[СУТЬ ЗАДАНИЯ]:
Перечислите все науки и виды практики, которые, согласно тексту о незнании и ходе цивилизации, могут признать необходимым преднамеренно поддерживать наибольшую неравномерность знания в обществе.

[ТЕКСТ ДЛЯ ЧТЕНИЯ]:
════════
Итак, для того чтобы Гёте мог изобразить невежественную и наивную Маргариту, нужно было ему видеть в жизни таких невежественных и наивных девиц. Незнание простых немецких девушек, сочетаясь со знанием Гёте, дало нам классический в своем роде образ Маргариты. Эпические стихи горцев, старые былины, песни, слагаемые и в наше время кое-где малознающими простолюдинами, с любовью разыскиваются учеными и дают им возможность составлять интересные и поучительные сборники; а другими словами - незнание предков и более современных нам простолюдинов способствует движению науки, развитию знания у людей ученых, знающих.
И дальше: человек знающий и с поэтическим даром прочитывает этот сборник, составленный ученым из произведений незнающих или малознающих людей. Он, в свою очередь, вдохновляется им и производит нечто такое, что еще выше и простенькой былины или песни, и ученого сборника. Люди, знающие толк в простонародной поэзии, все без исключения даже с ненавистью отвращаются от так называемых фабричных или лакейских стихотворений, а нельзя же отвергать, что фабричный знает больше земледельца, и некоторыми умственными сторонами своими грамотный лакей городской в этом же смысле ближе к профессору, чем его брат, никогда не покидавший степи, леса или родных своих гор. Я мог бы привести таких примеров великое множество (даже из самой книги Бокля; например, - развитие архитектуры в Индии и Египте; знание высших каст и невежество народа и т. п.); но для моей цели и этого довольно. Положим, что Бокль прав: истины разума и его законы определяют ход цивилизации. Я готов с этим согласиться; но, во-первых, ведь и незнание есть состояние разума; незнание - значит малое накопление фактов для обобщения и выводов. Это есть отрицательное состояние разума, дающее, однако, положительные плоды, не только нравственные, - в этом никто не сомневается, - но и прямо умственные же. (И в среде образованной именно какое-нибудь частное незнание нередко наводит мыслящих людей на новые и блестящие мысли. Это факт всеми, кажется, признанный.)
А, во-вторых, разве не может случиться, что именно дальнейший ход цивилизации приведет к тому, что наука государственная, философия, психология и политико-социальная практика признают необходимым поддерживать преднамеренно наибольшую неравномерность знания в обществе? Я полагаю, судя по разрушительному ходу современной истории, что именно высший разум принужден будет выступить, наконец, почти против всего того, что так популярно теперь, т. е. против равенства и свободы (другими словами, против смешения сословий, конечно), против всеобщей грамотности и против демократизации познаний... Вероятно, даже против злоупотреблений машинами и противу разных прикладных изобретений, "балующихся", так сказать, весьма опасно со страшными и таинственными силами природы.
════════
[СОХРАНЁННЫЕ ЗАПИСИ]:
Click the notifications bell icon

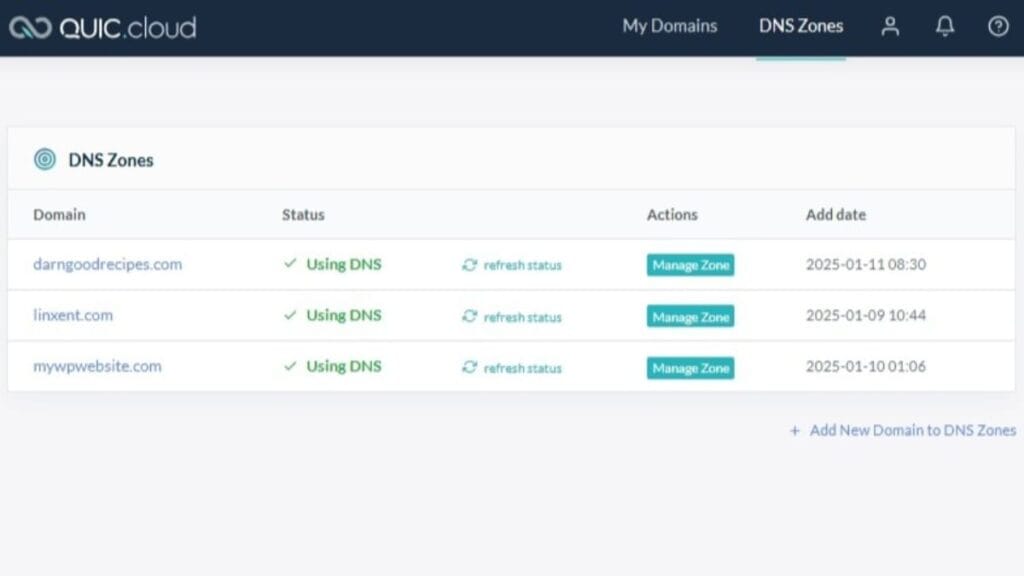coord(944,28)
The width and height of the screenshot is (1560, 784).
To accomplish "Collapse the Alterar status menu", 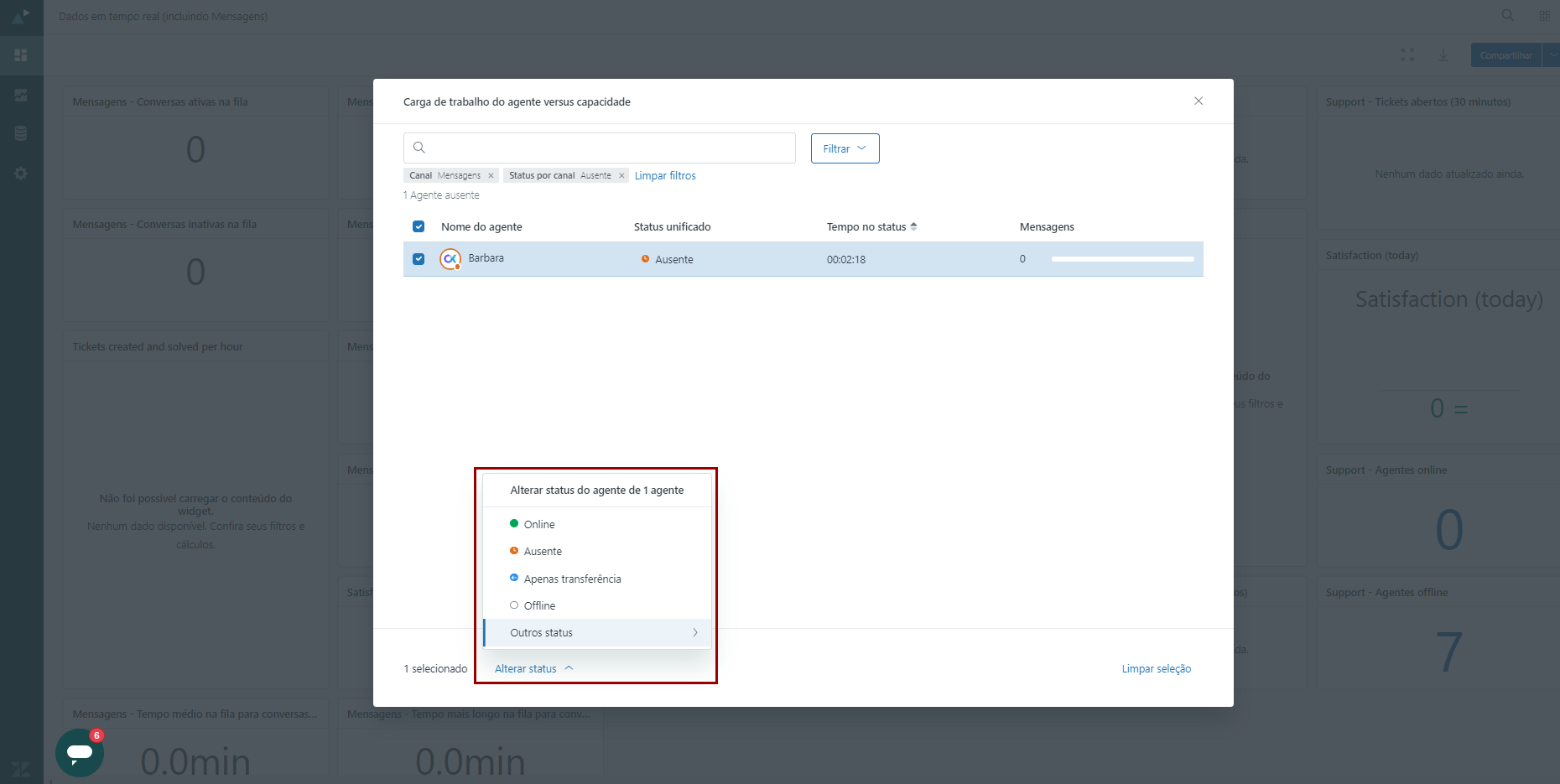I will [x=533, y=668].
════════
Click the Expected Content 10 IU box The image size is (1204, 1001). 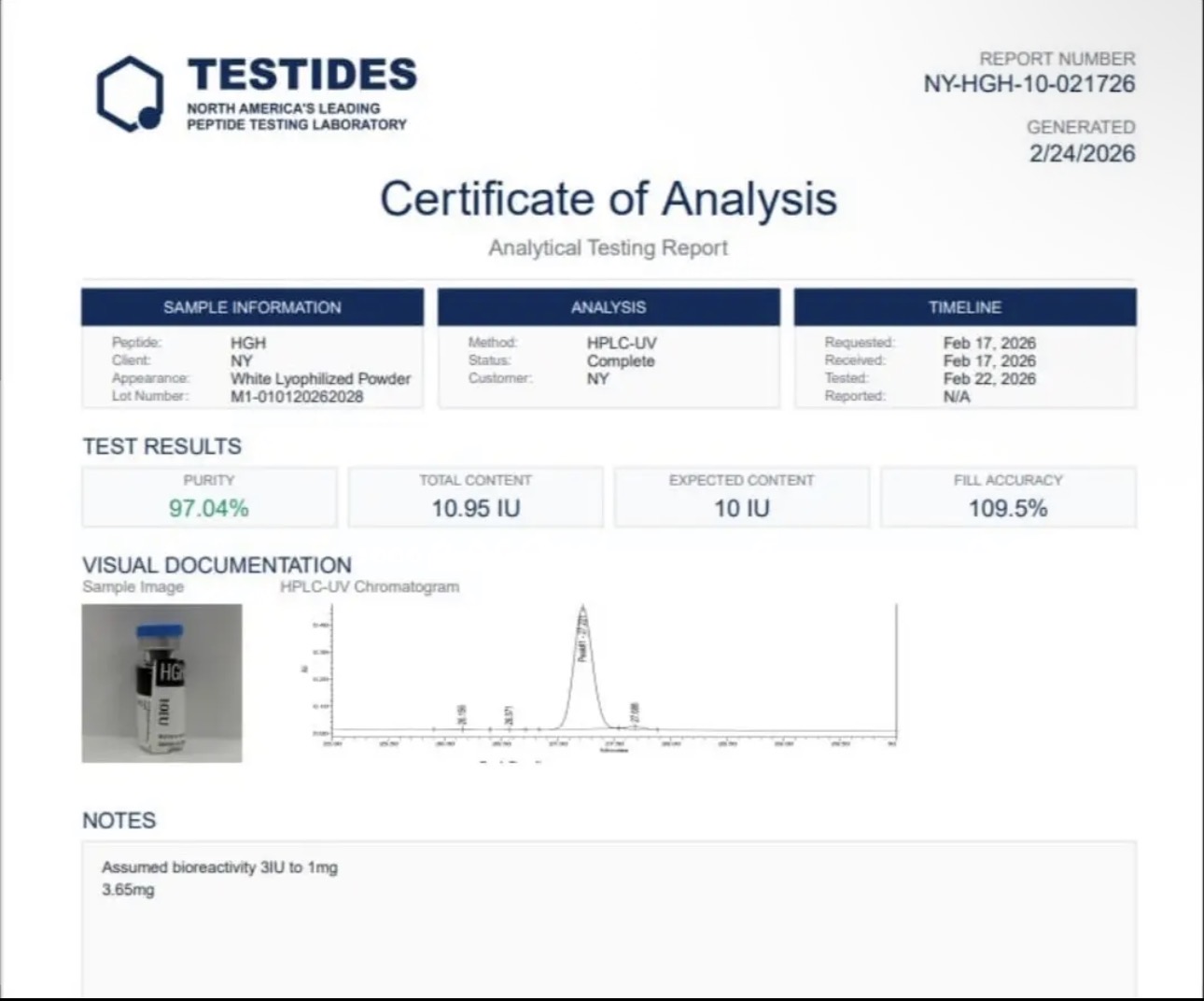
════════
[ВЫПОЛНЕННОЕ ЗАДАНИЕ]:
Наука государственная, философия, психология и политико-социальная практика.